3D-Printed Constitution; Perceptions Come Alive
“You see things; and you say 'Why?' But I dream things that never were; and I say 'Why not”' - George Bernard Shaw
How many times have we studied Constitutions during our academic days? We learned it by heart, made notes, read reviews, and sat for examinations and even sometimes debated on this age old Constitution. Our perception and view on the Constitution differed from others based on several personal, social, cultural and other parameters. However, in any of those instances, have you ever thought of getting a 3D print of a constitution based on how you look at it? Most probably, you may not even have dreamt about such an innovation, let alone thought about it. Marking the World Creativity and Innovation Day, it is worthwhile to have a look at an interesting model developed by “GroundViews”, the media unit of the Centre for Policy Alternatives (CPA), in collaboration with the Friedrich Naumann Foundation for Freedom (FNF) Colombo office.
In 2015, CPA launched the “Corridor of Power” project to explain the evaluation of Sri Lanka’s constitution since 1972 in an architectural way by developing building structures. In a series of exhibitions which aimed to trace Sri Lanka's constitutional reform was depicted in a pictorial manner using large format drawings, 3D flyovers, sketches, and models reflecting the power dynamics enshrined in the Constitution.
As an extension to this project, in February 2020, CPA launched the “Frames of Power” project, which is an innovative web platform for citizens to visually model & compare perceptions of constitutional powers. This model helps to expose and explore the perceptions of political power individuals hold, from acceptance to resistance. The project was a joint initiative of Sanjana Hattotuwa led by the input of Asanga Welikala, in collaboration with Channa Daswatte. The inventors have highlighted that they have observed both demographical and geographical differences in the perceptions among the Sri Lankans. When researching, they have found out that;
“Older men and women spoke of their memories of the constitutional changes, and referendum. Younger members of the public, including children in school, were drawn in by the designs on display to talk about how they saw political power located in or exercised through executive, parliament and judiciary. Parents spoke of their fears and anxieties around violence in the future that would impact the lives of their children, because of the systemic flaws in our present constitution.
Teenagers and undergraduates spoke of aspirations and how a new constitution could create a context and conditions ripe for their fulfilment. Those in the South engaged differently to those in the North and East, critiquing different aspects of constitutional change. Those within the South didn’t agree either, with audiences in Colombo generating very different conversations to those who are in Galle.”
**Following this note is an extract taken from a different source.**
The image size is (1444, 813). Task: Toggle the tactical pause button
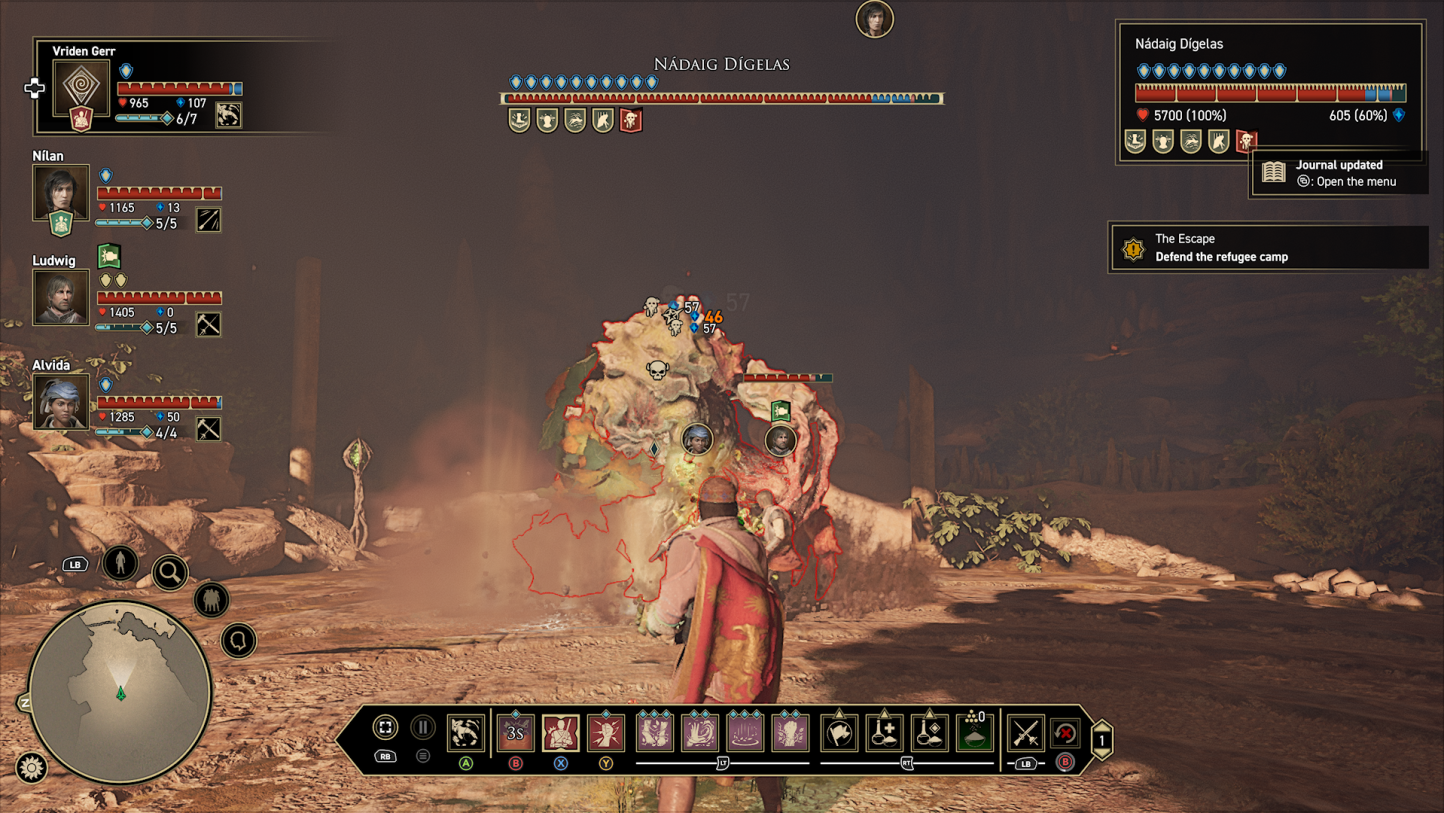pyautogui.click(x=423, y=728)
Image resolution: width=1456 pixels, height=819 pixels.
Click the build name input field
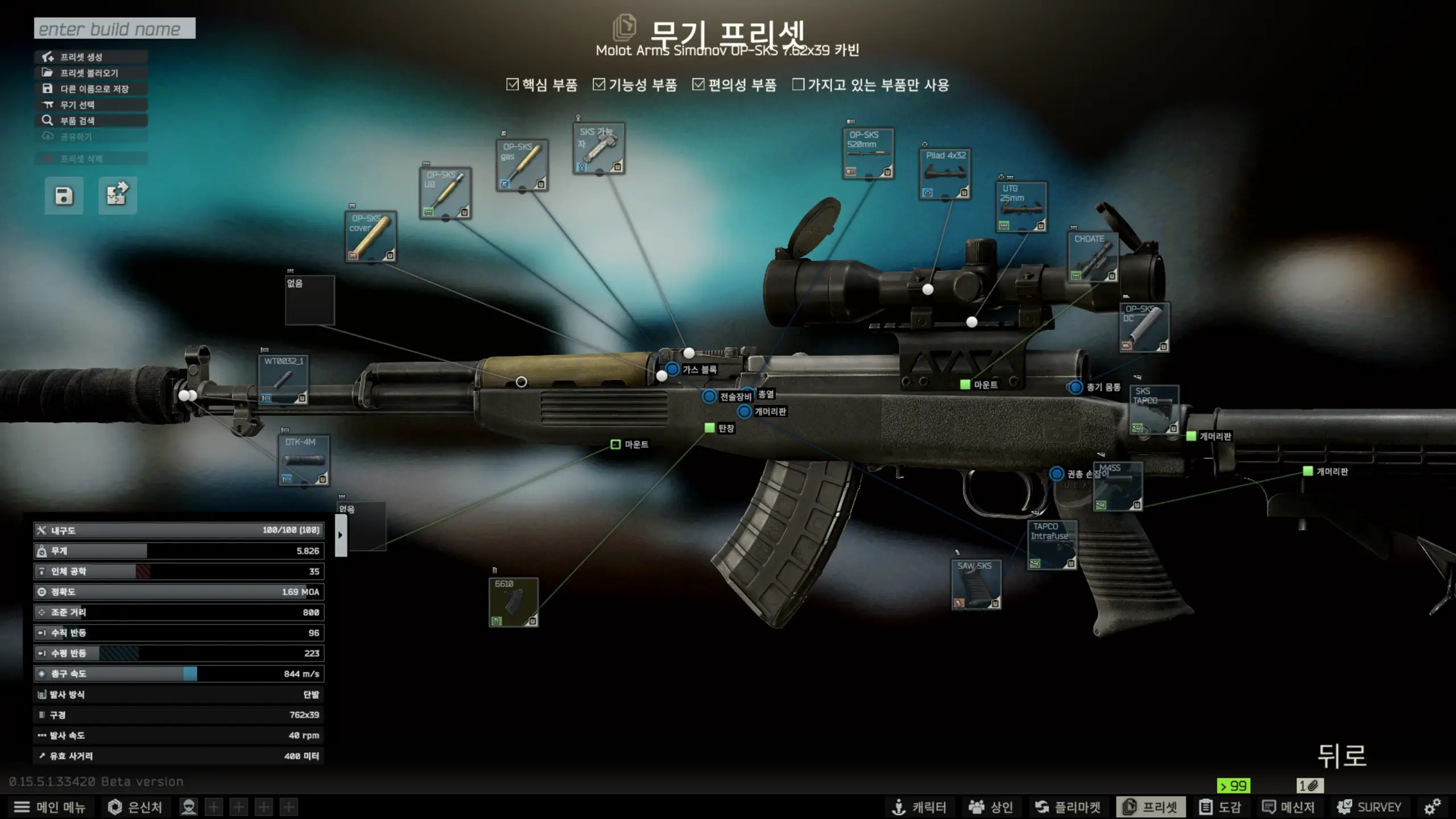coord(114,28)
The main objective of the "Frames of Power" is to create a way in which a visual pastiche of models, which can also be 3D printed physically. These 3D models are expected to reflect the differences of the perception of contemporary Sri Lankan society on the constitutional authority and political power, based on their demographics and geographical location. The “Frames of Power” project website enables any individual to create 3D models which portray an accurate visual representation of what you perceive the constitution to be. They can also be printed out through a 3D printer. A registered user can make a single model, with infinite changes allowed over time.
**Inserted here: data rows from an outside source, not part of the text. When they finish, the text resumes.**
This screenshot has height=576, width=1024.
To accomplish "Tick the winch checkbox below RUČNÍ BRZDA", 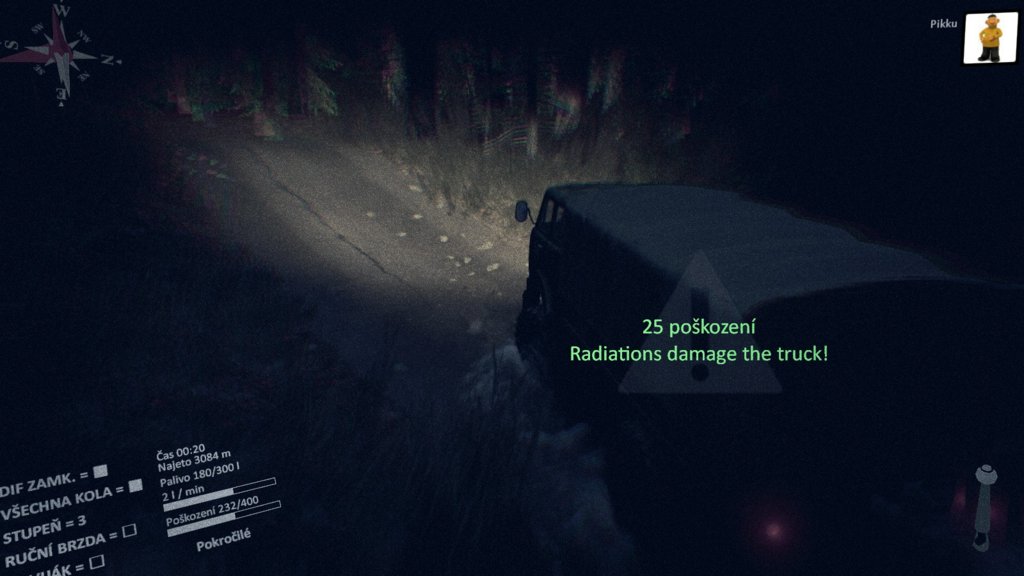I will [96, 562].
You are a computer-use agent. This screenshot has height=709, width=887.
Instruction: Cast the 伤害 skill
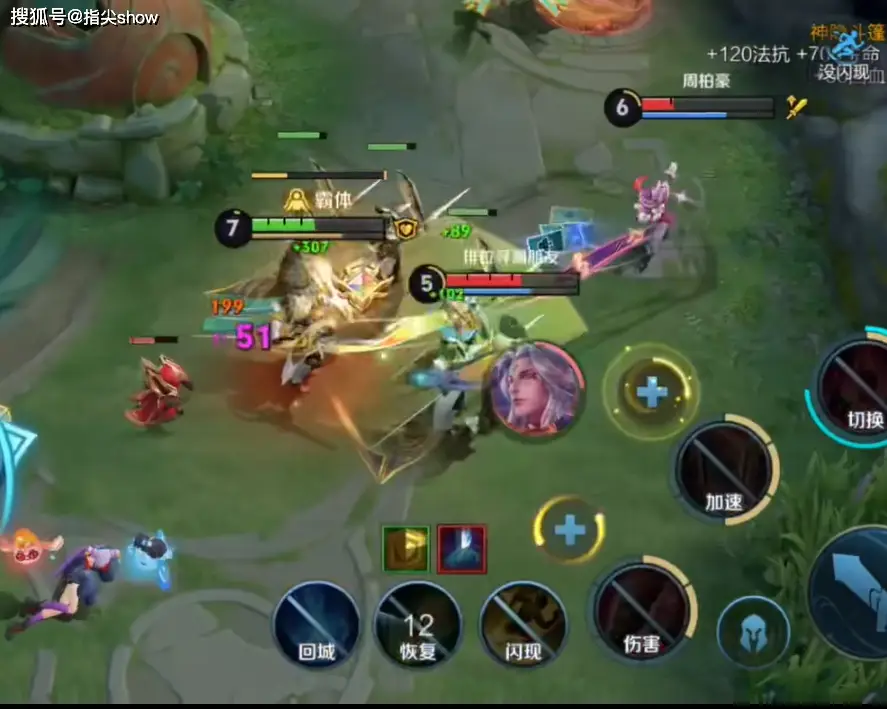tap(642, 611)
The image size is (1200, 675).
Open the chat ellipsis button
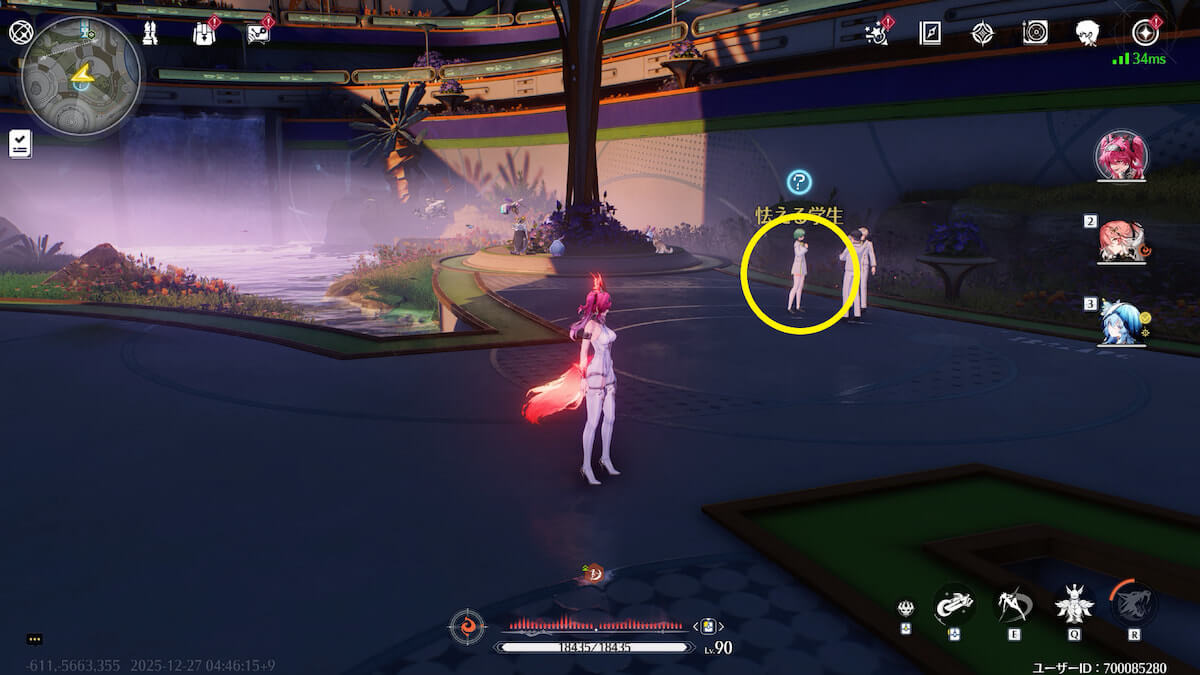click(34, 639)
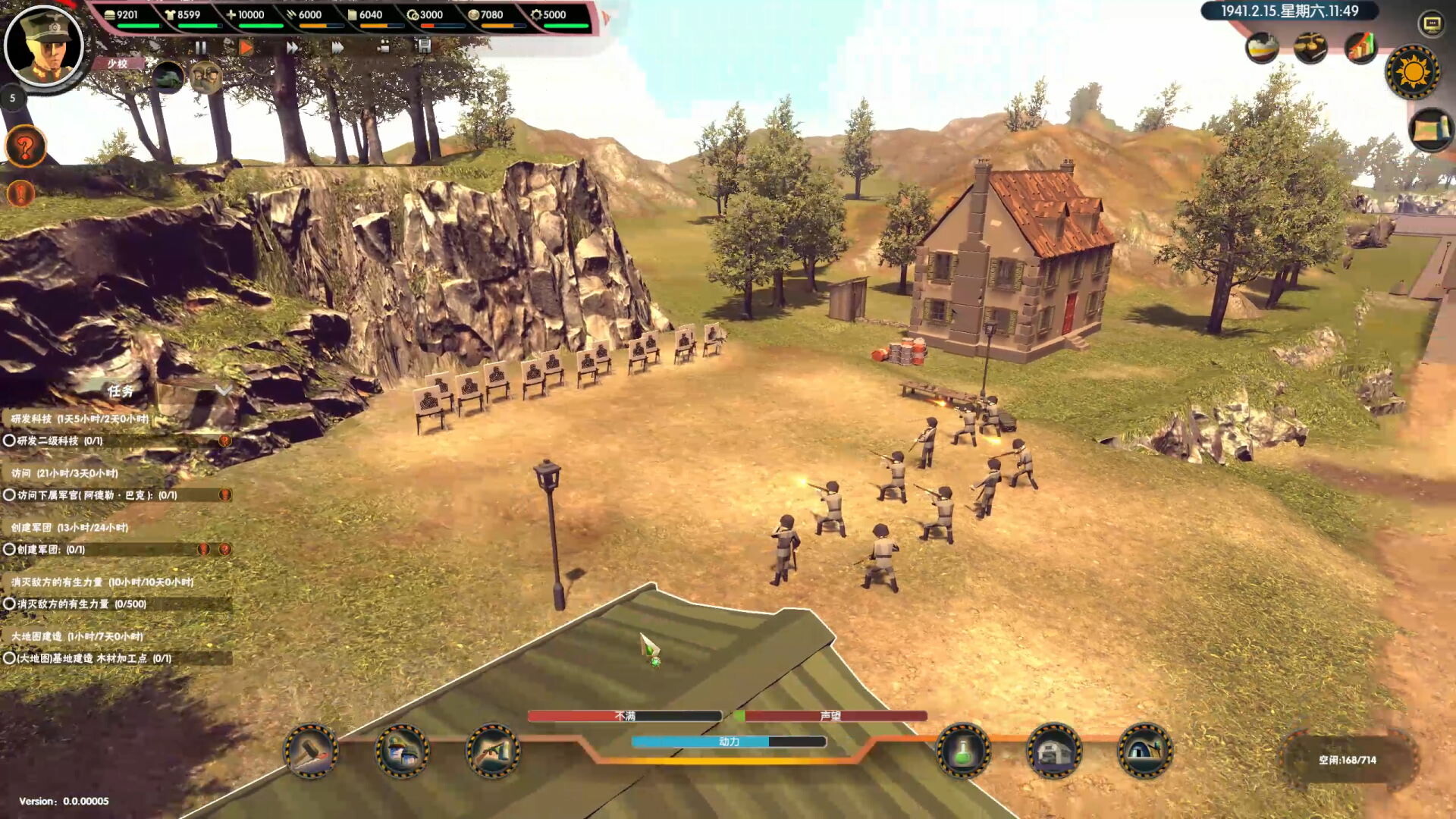Switch to double fast-forward speed

point(292,48)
Sanjana and his team of innovators want to adopt this as a universal model. In their own words; “The goal of this platform is to create a visual gallery - the first of its kind in the world - that captures complementary and competing visions of what citizens think of power and its exercise in Sri Lanka. The framework can be adapted for and adopted in any country. Just as Corridors of Power, through the marriage of architecture and constitutional theory, pioneered an entirely new way of looking at over 70 years of Sri Lanka's constitutional evolution, Frames of Power will over time showcase our diversity, hopes, anxieties and resilience, even in the face of the greatest adversity.”
Marking its timeliness and creativity, this project won an award from the Fast Company “World Changing Ideas” in 2018. As a second step, the project titled “Frames of Power” allowed people to create digital representations of their own perceptions of power in the constitution. Frames of Power has been selected as an honorable mention in the Experimental category as part of Fast Company’s 2019 World Changing Ideas Awards.